Metallica(2)
最新型ハードコア・サウンド
で、ここからが肝心なのだが、そのメタリカの純粋なスタジオ・アルバムとしては実に約6年ぶりとなる新作が6月11日にリリースされる。題して『St. Anger』。プロデューサーは、91年に発表され、今日までに全世界で2,000万枚を超えるセールスを記録している『Metallica』(通称〈ブラック・アルバム〉)以来タッグが続いているボブ・ロックである。そしてひとつ報告をしておくと、今作にいたる過程のなかで、彼らはデビュー以来2度目のメンバー・チェンジを経ている。86年に事故死した初代ベーシスト、クリフ・バートンの後任として加入以来ずっと貢献を続けてきたジェイソン・ニューステッドが脱退し、その後任にロバート・トゥルジロが迎えられているのだ。カーク・ハメット(ギター)は、彼についてこんなふうに語っている。
「今回、ロバートの存在に注目したのは、彼のオジー・オズボーン・バンドでの実績があったからだけど、実はずっと前から彼が素晴らしいプレイヤーだってことは知ってたんだ。94年のツアーのとき、彼はスーサイダル・テンデンシーズにいて、俺たちのオープニングを務めてくれたことがあったからね。あのとき最初に気付いたのが、〈スーサイダルにはすごいベーシストがいるんだな〉ってことだった。で、最初のリハーサルに入ったときから、実際彼はすごかったよ。なんか昔のクリフを思わせるところがあるんだよね」。
また、ラーズ・ウルリッヒ(ドラムス)は「加入から数週間しか経っていないロバートが、20年選手のメタリカを次の局面へと押し上げてくれた」とも語っている。前任のジェイソンがロバートと入れ替わるようにしてオジーと合流したのは実に皮肉なことだが、とにかく現在のメタリカは、ここ数年のうちでも最高にポジティヴで充実した状態にある模様だ。言うまでもなく、それは彼ら自身が『St. Anger』で確実にネクスト・ステージへと駒を進めたことを実感しているからだろう。
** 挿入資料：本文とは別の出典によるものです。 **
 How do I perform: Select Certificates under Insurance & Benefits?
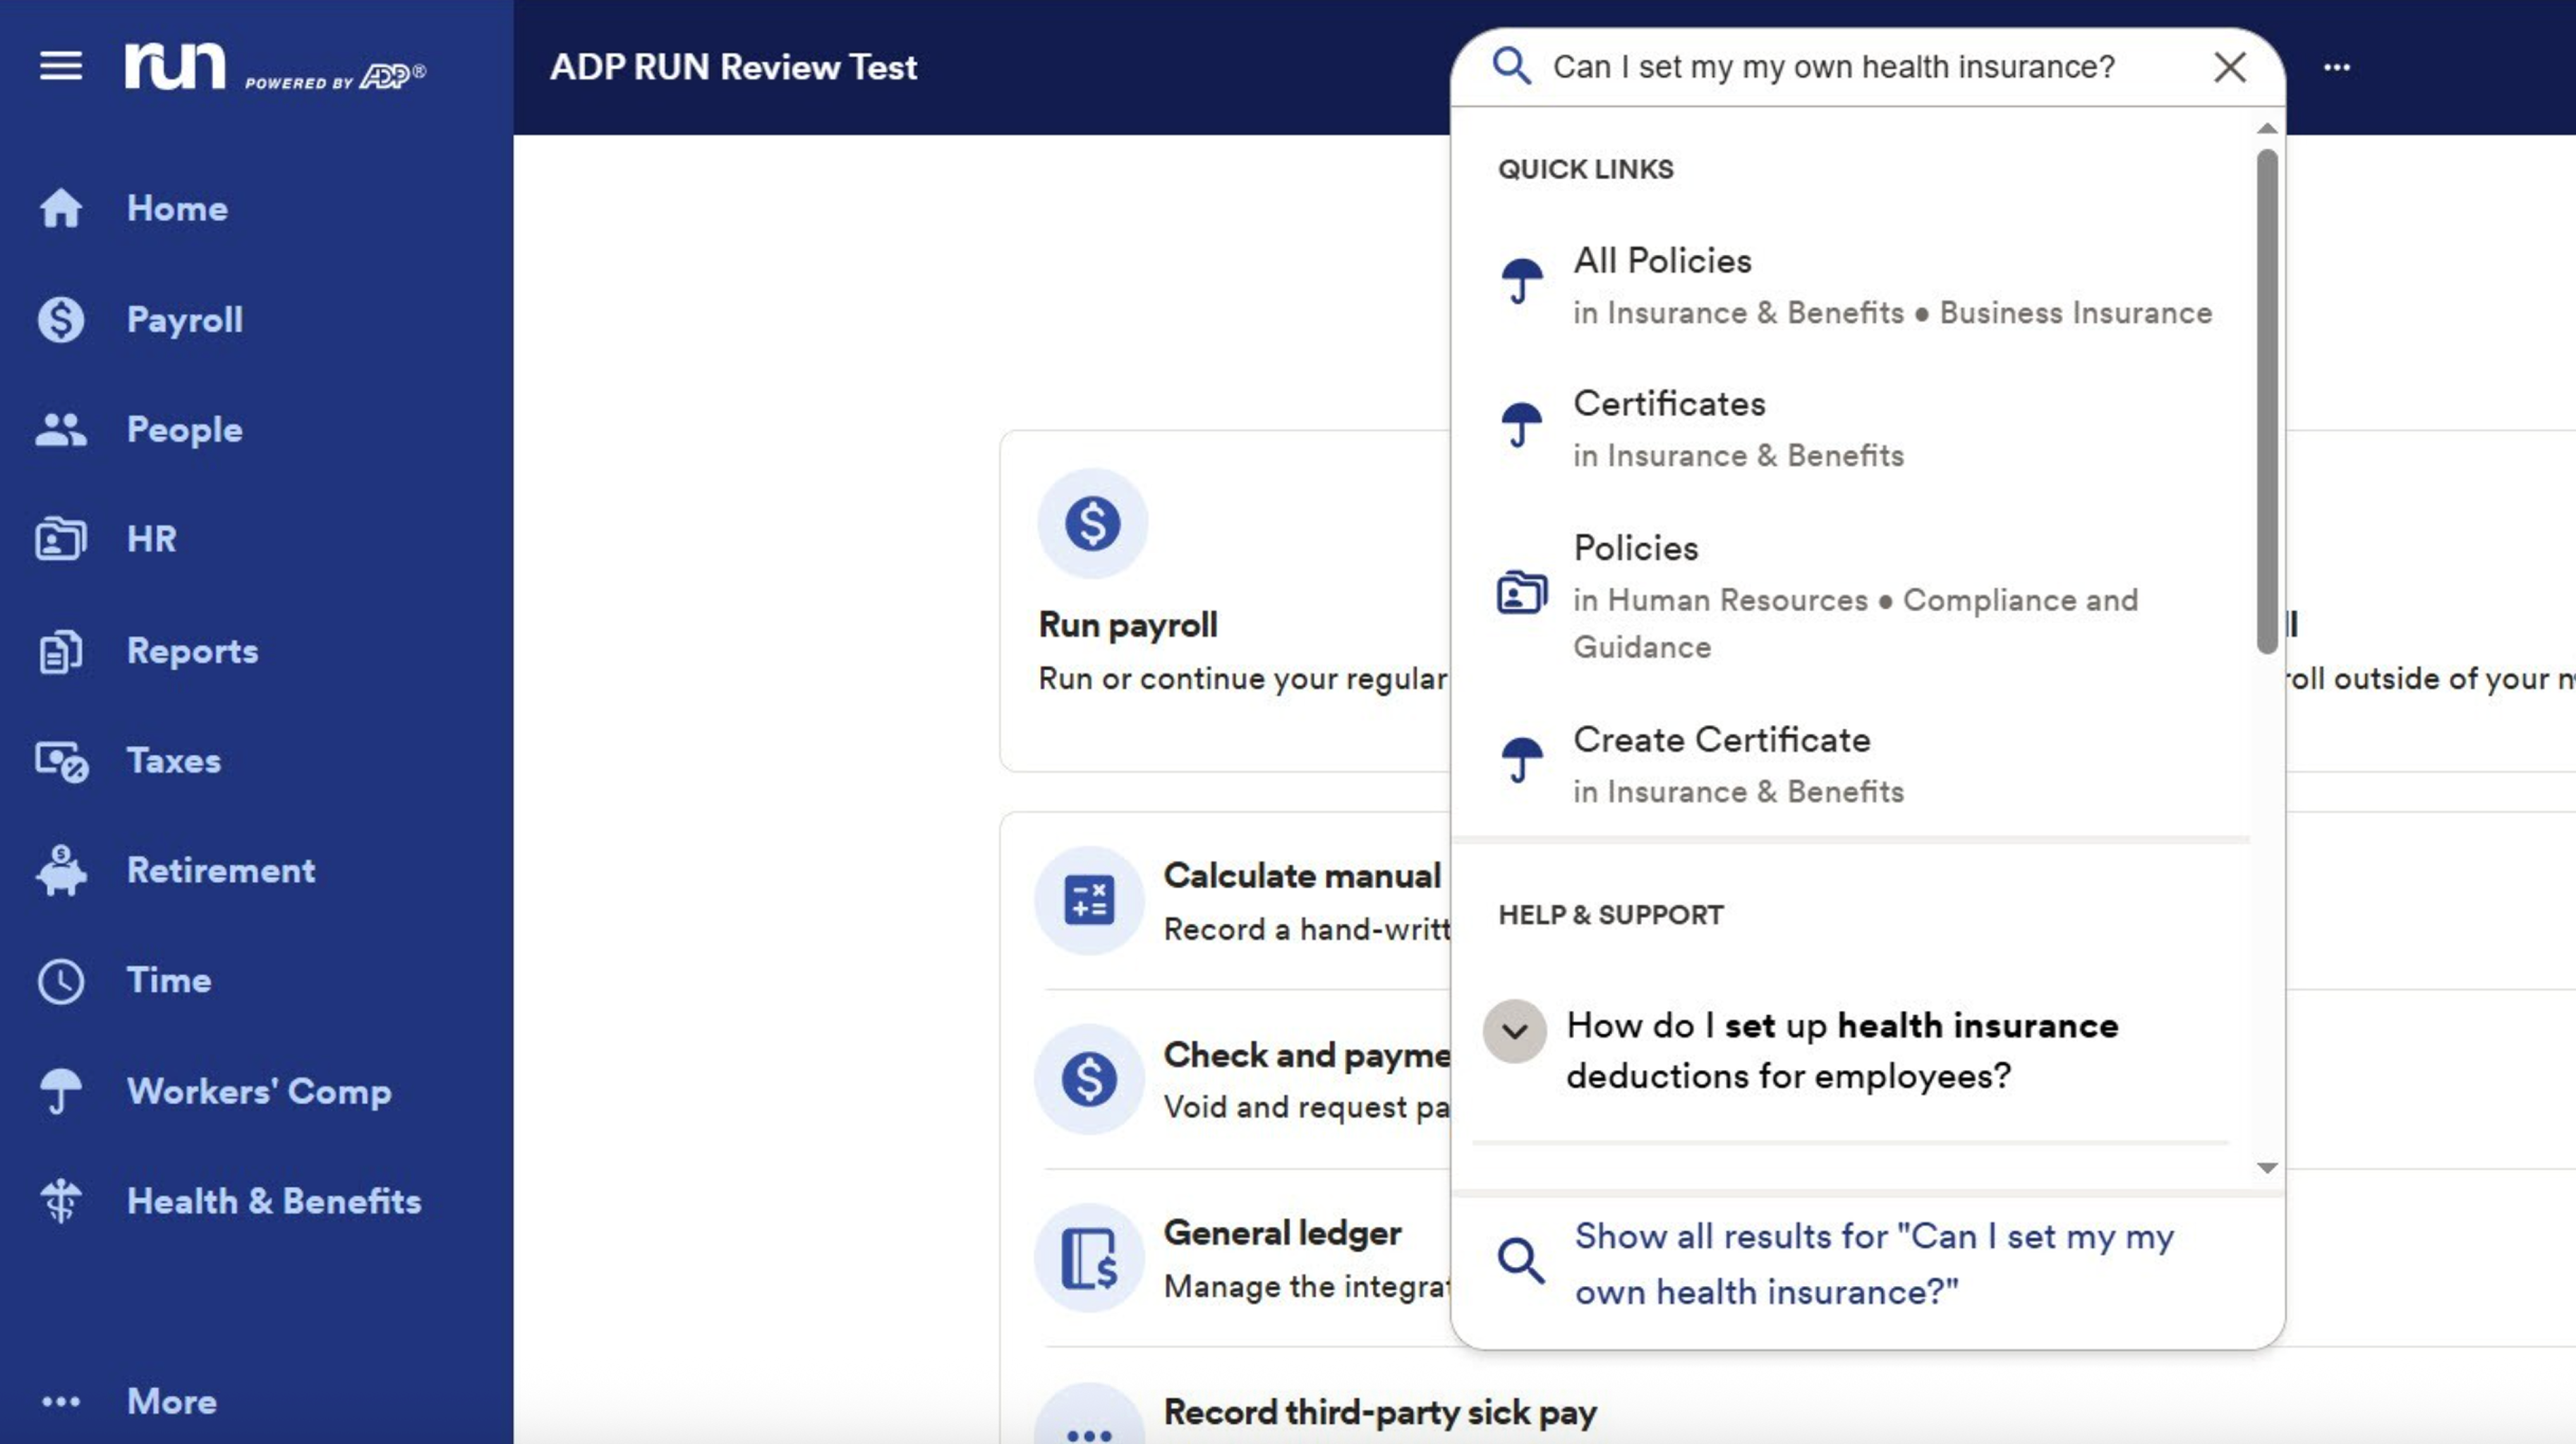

で、その『St. Anger』だが、実に激しく、たとえようもなく強烈な内容である。全11曲、トータル75分以上、しかも全収録曲のスタジオ・ライヴを収めたDVDを標準装備という作品形態も前代未聞だが、内容の過激さもほかに例を見ないものである。なにしろ遅い曲がひとつもない。ものすごいクォリティーの音質でありながら、同時に非常にイビツな手触りを持っていたりもする。良い意味で、全編聴き通せば、そこには相当の疲労感が伴うことになる。が、それがたとえようもなく心地良いのだ。また、耳に突き刺さる感触が、彼らの過去のどの作品とも違う。巷では〈古き良きメタリカが帰ってきた〉的なことも言われているが、これは単純な原点回帰ではない。
とてつもなく高い完成度とヴォリュームを誇る最新型ハードコア・ミュージック『St. Anger』。この音の洪水が、12年前の〈ブラック・アルバム〉と同じような現象を引き起こすかどうかはまだわからない。が、ひとつだけ確かなのは、メタリカがいまのメタリカにしか体現し得ないものをカタチにしたということで、2003年以降のロックを変え得るアルバムになったということだ。
6月からはヨーロッパでのフェスティヴァル出演を中心としたツアーを開始する彼ら。言うまでもなく、ほとんどはヘッドライナーとしての出演である。そして7月4日には、リンキン・パーク、リンプビズキットなどを従えての全米スタジアム・ツアー〈Summer Sanitarium Tour〉もスタートする。〈これまで〉のロック史のなかで常に異端児であり続けたメタリカは、いまもクラシック・ロックなどではあり得ない。誰よりも革新的でありながら、同時に誰よりもオールマイティーなロック・バンド。広く祝福されるべきメタリカの本当の黄金時代は、もしかするとこれから始まるのかもしれないのである。